DOCUMENT TEXT.
Editor’s Note: Today’s post is by Stuart Leitch. Stuart is the Chief Technology Officer at Silverchair.
Artificial intelligence and large language models have the potential to change, even disrupt, every aspect of scholarly publishing, from how infrastructure and platforms are developed to how content is discovered, used, and licensed. This post is based on the opening keynote from Silverchair’s Platform Strategies 2023, “AI in Scholarly Publishing,” and offers a conceptual overview of the technologies, and a view of how our industry fits in.
Smart people disagree about generative AI. Some people see this as the latest the latest fad with a peak of inflated expectations in the hype cycle. Others see something far more profound coming. Likewise, there are a range of views on how good or bad AI will be for humanity.
In my view, we’re experiencing an unprecedented era where AI has transitioned from highly specialized models with complex architectures operating in narrow domains, to general models with simple architectures with very broad domain applicability. AI models have outgrown mere classification and pattern recognition and are now creative.
On the contrary, Software 2.0, written in abstract languages like neural network weights, is less friendly to humans. This software doesn’t involve human-written code due to its impractically high number of weights (tens to hundreds of billions of numbers in a matrix). Instead, we set goals on desired behavior and give it computational resources to learn towards these goals. We can’t debug the output, and we have very little detailed understanding of how it works. It’s a whole new paradigm in software development that is rapidly escaping beyond narrow, bounded contexts into the broad.
In other words, we don’t “program” Software 2.0 as we do 1.0. Rather, we “train” it. In 1.0, we explicitly write software, algorithm by algorithm into features and components. The properties and capabilities of the system are exactly those we have “programmed” in. In 2.0, we provide the data and compute, and the model learns on its own, building its own internal structures in ways we don’t yet really understand. The properties and capabilities of 2.0 systems are emergent, much like how properties emerge in complex systems in nature.

THE DATA.

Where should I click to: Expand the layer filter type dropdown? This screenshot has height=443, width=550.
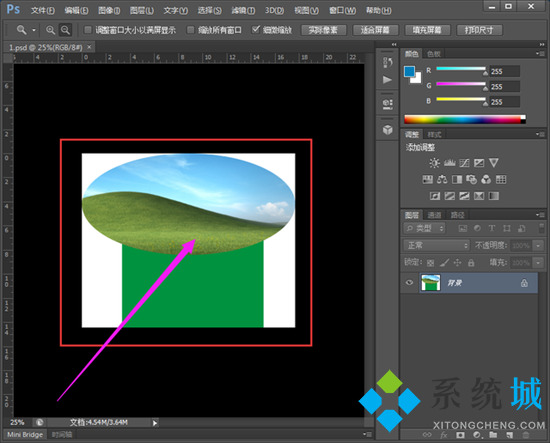424,229
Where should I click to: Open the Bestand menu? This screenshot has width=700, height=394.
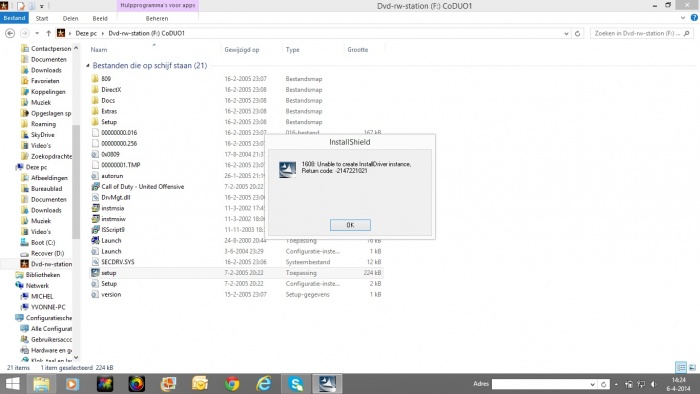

WORK REQUIRED.
List every word or phrase that the text on AI in scholarly publishing places in quotation marks, in the order they appear.

ANSWER TO THIS PROBLEM.
1. AI in Scholarly Publishing
2. program
3. train
4. programmed